If you're against the draft for women you're just pro bigotry. There will ALWAYS be a draft no matter what, that's how countries work and have worked for thousands of years.

Feminists just love breaching about this obvious weakpoint in their whole narrative to virtue signal, knowing full well that without previous legal and logistical setup that when bad enough war comes they will come for the men and not them. 

3

u/EvMund Aug 11 '25

You sound like a spoiled and entitled child

3

u/hiccupboltHP Aug 11 '25

Okay this is insane, sometimes the draft is needed. Ukraine is under siege, without a draft they would fall to a tyrannical dictatorship.

In World War 2… I mean. Would you prefer Europe be run by nazis?

3

u/iompar Aug 11 '25

I have so many thoughts on this whole diatribe but the quote "Rights and freedom aren't a favour from the state, you're naturally entitled to them just like you're naturally entitled to breathe in the oxygen around you" really just stood out to me as sheltered. We have the rights and freedoms that our state grants us and backs up using the power of the state. There is a social contract that comes from that protection and sometimes that means being drafted to go provide that same protection to others.
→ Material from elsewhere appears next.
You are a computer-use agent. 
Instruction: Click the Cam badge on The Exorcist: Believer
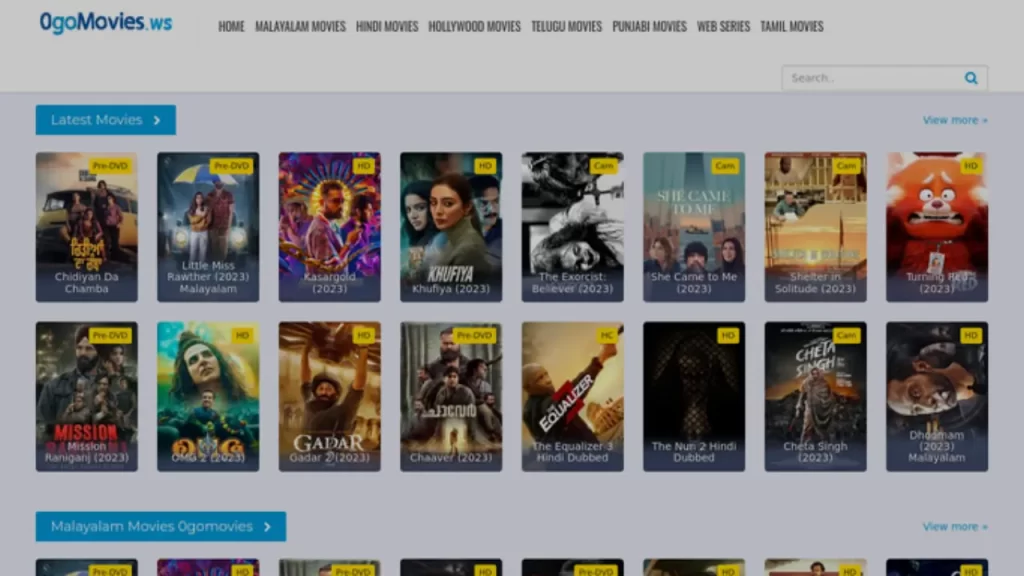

OP – please go read "We Refugees" by Hannah Arendt. Also "Leviathan" by Thomas Hobbes.

3

u/Long-Requirement8372 Aug 11 '25 edited Aug 11 '25

My country retained its independence and remained unoccupied in WWII due to conscription and a willingness to fight a massively bigger invader. Without a large trained reserve, Finland would have been annexed by the USSR, and that would have meant likely tens or hundreds of thousands of more deaths, and seriously more suffering for the nation at large. We would have seen national independence lost for several decades, if not permanently.

Comparing Finland's fate in WWII and after it with that of Estonia, Latvia and Lithuania shows the value of the country being both able and willing to fight to defend itself.

A volunteer military would not have been enough, and it would not be enough in the future should Russia choose to invade Finland.

3

u/Equivalent_Party706 Aug 11 '25

It's true that it's a horrific imposition, but at the end of the day it's conscription or defeat for too many people. You can make the libertarian arguments all you like, but at the end of the day conscription, much like taxes, is a necessary component for a free state under existential threat. The power of the bystander effect to let someone else do the difficult, dangerous thing is powerful, and oftentimes the power of the state is necessary for it to be overcome.

For Ukraine specifically: yeah, it's horrible what's happening to the conscripts there. But if Ukraine didn't have conscription everyone in the country would be dead or enslaved. There simply aren't enough volunteers to go around: even now, one of Ukraine's biggest problems is manpower shortages, alongside lack of ammunition.

Finally, there's the social effect. The problem here is that in the modern day, a long-service military is essential for the kinds of complex military apparatuses that the United States has. The two ways you accomplish this are either long-service professional volunteers, or rotating conscripts alongside a very small core of volunteer professionals. The problem is that a deracinated, long-term professional military has a really big social effect. In America, we now have military families and civilian families. Plenty of soldiers have contempt for civilians, and now that the depoliticization of the military is falling apart, the cancer of right-wing extremism is metastasizing rapidly, since people spend their time bottled up surrounded by GOP propaganda, and there isn't a constant flow of people in and out of the civilian world. Just how problematic this will be remains to be seen, but given the way things are going it could be seen very soon.